**Passage shown:**
It’s 5:00 p.m. and 14-year-old Lea is logging on to Zoom for that evening’s virtual Camp Simcha activity. On this particular evening, it’s a baking demonstration. Lea prepared the ingredients beforehand so that she could join along. “It’s the highlight of her day,” Lea’s mother shared. “She’s counting down to 5 o’clock from when she wakes up.”
Lea is one of nearly 500 children who spend magical summers at Camp Simcha each year. Both Camp Simcha, for children with cancer and other blood illnesses, and Camp Simcha Special, for children with disabilities and chronic illnesses, are programs of Chai Lifeline, the international children’s health support network. Four two-week-long sessions give children an opportunity to leave the bubble of illness, hospital stays, pain, and isolation. Camp Simcha is their cocoon of happiness, providing them with lifelong friends and memories, and building their confidence long after they’ve returned home.
The current COVID-19 pandemic is particularly hard for Simcha campers—most are at added risk of severe complications due to weakened immune systems or underlying medical conditions—so the continuous camp spirit is a vital source of happiness.

**Exercise brief:**
According to the passage about Camp Simcha, about how many children spend their summers at Camp Simcha each year?

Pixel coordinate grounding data
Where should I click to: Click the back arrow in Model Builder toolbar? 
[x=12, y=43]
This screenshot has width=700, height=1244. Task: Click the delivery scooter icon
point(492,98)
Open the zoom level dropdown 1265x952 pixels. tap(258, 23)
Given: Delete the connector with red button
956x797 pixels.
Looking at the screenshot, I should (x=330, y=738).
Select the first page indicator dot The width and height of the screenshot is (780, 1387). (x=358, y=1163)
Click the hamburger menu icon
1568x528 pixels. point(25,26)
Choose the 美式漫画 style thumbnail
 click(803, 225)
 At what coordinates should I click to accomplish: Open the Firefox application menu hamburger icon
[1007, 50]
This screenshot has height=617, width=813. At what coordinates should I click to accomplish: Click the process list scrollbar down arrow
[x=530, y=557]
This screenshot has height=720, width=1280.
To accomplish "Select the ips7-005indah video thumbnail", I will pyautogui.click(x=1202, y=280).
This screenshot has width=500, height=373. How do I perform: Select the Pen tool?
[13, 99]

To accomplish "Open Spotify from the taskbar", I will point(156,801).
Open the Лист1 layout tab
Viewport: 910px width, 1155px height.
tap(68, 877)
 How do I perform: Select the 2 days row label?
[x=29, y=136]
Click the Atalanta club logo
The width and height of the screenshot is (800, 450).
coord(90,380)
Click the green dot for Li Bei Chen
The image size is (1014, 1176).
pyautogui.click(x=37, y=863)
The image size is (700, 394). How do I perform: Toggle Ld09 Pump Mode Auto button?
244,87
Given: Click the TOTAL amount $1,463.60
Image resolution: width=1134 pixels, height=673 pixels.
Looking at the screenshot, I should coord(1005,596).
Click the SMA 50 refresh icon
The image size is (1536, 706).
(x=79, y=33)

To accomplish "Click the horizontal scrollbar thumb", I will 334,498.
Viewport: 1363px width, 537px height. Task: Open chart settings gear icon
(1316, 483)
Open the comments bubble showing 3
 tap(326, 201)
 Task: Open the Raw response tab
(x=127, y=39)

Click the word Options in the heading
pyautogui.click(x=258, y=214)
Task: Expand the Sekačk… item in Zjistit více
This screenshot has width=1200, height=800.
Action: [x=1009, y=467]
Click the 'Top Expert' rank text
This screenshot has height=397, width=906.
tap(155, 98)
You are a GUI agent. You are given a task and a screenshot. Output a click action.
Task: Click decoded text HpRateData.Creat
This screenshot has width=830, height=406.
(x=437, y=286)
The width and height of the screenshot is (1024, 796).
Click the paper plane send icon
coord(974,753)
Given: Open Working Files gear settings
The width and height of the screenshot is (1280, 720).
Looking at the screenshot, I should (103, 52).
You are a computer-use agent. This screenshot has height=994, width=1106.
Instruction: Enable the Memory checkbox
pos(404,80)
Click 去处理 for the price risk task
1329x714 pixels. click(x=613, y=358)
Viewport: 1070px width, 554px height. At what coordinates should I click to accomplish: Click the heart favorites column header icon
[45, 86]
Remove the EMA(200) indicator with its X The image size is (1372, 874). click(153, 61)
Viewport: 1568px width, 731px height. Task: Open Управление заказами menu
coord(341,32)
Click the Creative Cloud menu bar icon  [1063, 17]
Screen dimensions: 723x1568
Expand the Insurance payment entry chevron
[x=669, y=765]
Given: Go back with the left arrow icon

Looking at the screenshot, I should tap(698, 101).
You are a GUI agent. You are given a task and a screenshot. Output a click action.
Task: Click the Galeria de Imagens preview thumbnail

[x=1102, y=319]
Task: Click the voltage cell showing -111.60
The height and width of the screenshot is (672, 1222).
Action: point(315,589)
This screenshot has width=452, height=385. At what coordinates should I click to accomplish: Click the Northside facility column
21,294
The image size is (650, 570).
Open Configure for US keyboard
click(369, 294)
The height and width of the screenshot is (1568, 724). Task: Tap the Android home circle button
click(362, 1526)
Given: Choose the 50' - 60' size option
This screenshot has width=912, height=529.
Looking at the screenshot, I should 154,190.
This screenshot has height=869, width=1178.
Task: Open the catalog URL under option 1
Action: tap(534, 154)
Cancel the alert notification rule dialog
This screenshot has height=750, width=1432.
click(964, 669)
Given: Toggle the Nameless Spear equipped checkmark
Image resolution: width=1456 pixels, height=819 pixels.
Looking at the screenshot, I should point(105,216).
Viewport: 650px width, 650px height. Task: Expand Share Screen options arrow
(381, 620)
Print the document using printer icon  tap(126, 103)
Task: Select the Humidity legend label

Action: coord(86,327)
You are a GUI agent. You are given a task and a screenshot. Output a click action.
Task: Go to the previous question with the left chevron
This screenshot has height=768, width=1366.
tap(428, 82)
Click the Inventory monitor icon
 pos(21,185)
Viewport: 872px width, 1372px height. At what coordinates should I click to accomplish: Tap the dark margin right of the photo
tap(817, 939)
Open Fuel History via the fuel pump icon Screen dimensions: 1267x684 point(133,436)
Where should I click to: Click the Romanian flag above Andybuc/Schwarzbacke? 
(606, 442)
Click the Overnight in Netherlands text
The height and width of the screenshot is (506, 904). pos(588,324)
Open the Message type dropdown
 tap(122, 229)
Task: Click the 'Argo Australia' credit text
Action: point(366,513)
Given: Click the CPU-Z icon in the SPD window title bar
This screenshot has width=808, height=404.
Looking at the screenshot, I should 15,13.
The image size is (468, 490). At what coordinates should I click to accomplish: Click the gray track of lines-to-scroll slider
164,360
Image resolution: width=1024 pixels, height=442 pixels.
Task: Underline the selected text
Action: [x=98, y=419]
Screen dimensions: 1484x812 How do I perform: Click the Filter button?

**Answer space:**
Nearly 500 children.